英米を中心に現代から古典まで、海外の作品を英語で読み、論評をくわえるブログです

Paul Auster の “Report from the Interior” (4)

 さて、「本書の白眉は第3部〈タイムカプセル〉である」。もし Auster を専門に研究している英文科の先生方や学生たちが本書を読んだとしたら、しめしめ、ここは論文・レポートの資料に使えるぞ、と小躍りするのではないだろうか。

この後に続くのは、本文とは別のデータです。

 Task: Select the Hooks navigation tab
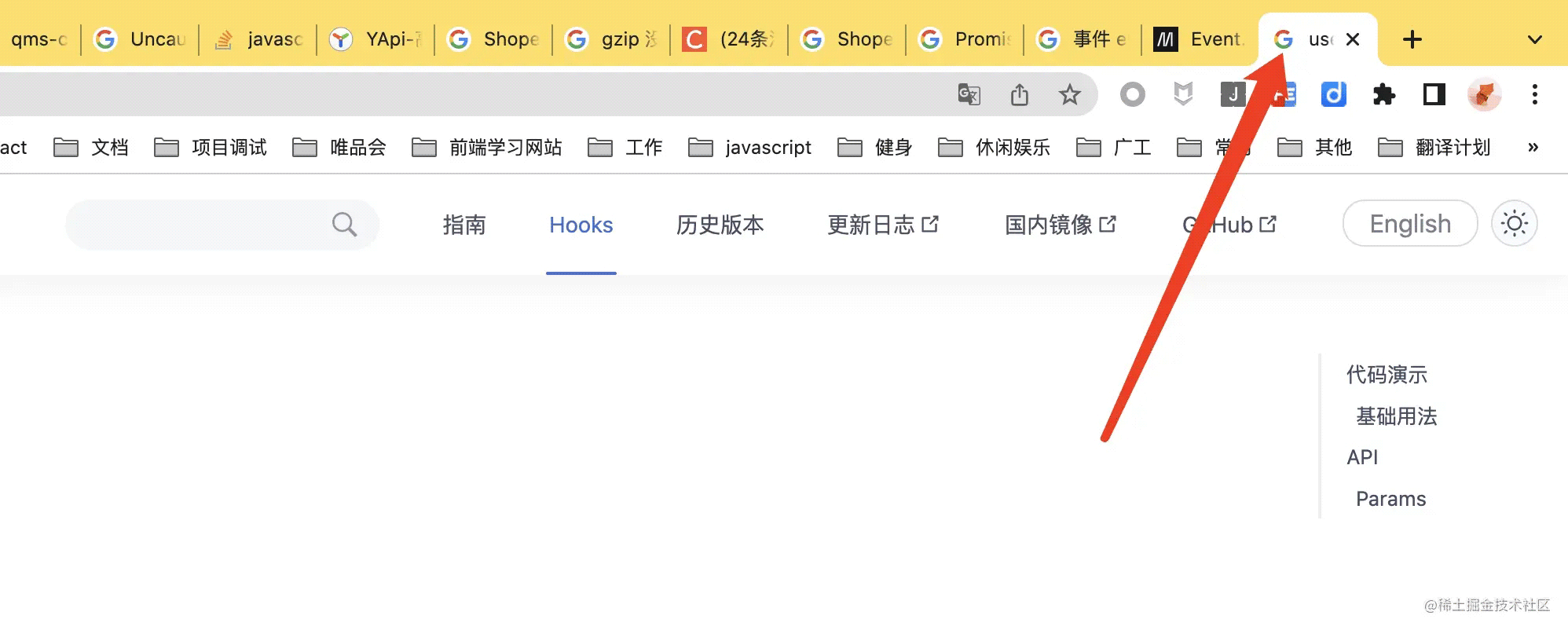(x=581, y=225)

 たとえば1969年8月23日、Auster は、当時交際中だった女性(のちの前妻)に宛てた手紙の中でこう述べている。'For me the problem of the world is first of all a problem of self, and the solution can be accomplished only by beginning within and then ... moving without. Expression, not mastery, is the key. (中略) Stick to life, I say. I will make it my motto. Do you agree? Stick to life, no matter how fantastical, repulsive, or agonizing.' (p.260)
 ぼくはこの「宣言」が「オースターの本質を要約したものといえる」と知ったかぶりでレビューに書いたわけだが、いま読みかえしても、あながち的はずれではないような気がする。専門家のご意見はいかがでしょうか。あ、プロがこんな駄文を読んでいるわけはないですな。
 こんなくだりもある。'The social revolution must be accompanied by a metaphysical revolution. Men's minds must be liberated along with their physical existences―if not, any freedom obtained will be false & fleeting. Weapons for achieving & maintaining freedom must be created. This means a courageous stare into the unknown―the transformation of life ... ART MUST POUND SAVAGELY ON THE DOORS OF ETERNITY...' (p.250)
 その後、あるいは現在、Auster がこういう問題にどんな立場を取っているのかは知らない。が、少なくとも、これは「若き日の芸術家の肖像」を描いた「第一級資料」として、彼の現在と過去を結びつけるのに欠かせない箇所かもしれない。
 ともあれ、この第3部では、「おなじみの貧乏生活のなか、詩の翻訳やアルバイトなどで糊口をしのぎながら、のちの作品へとつながる創作活動に従事している姿がなんといっても興味ぶかい」。これについてはたぶん、ぼく以外にも多くの方が指摘されていることだろう。そこでヘソ曲がりのぼくとしては、あえてその姿を追いかけず、ぼくなりに「オースターの本質」と思えるものにこだわってみた次第である。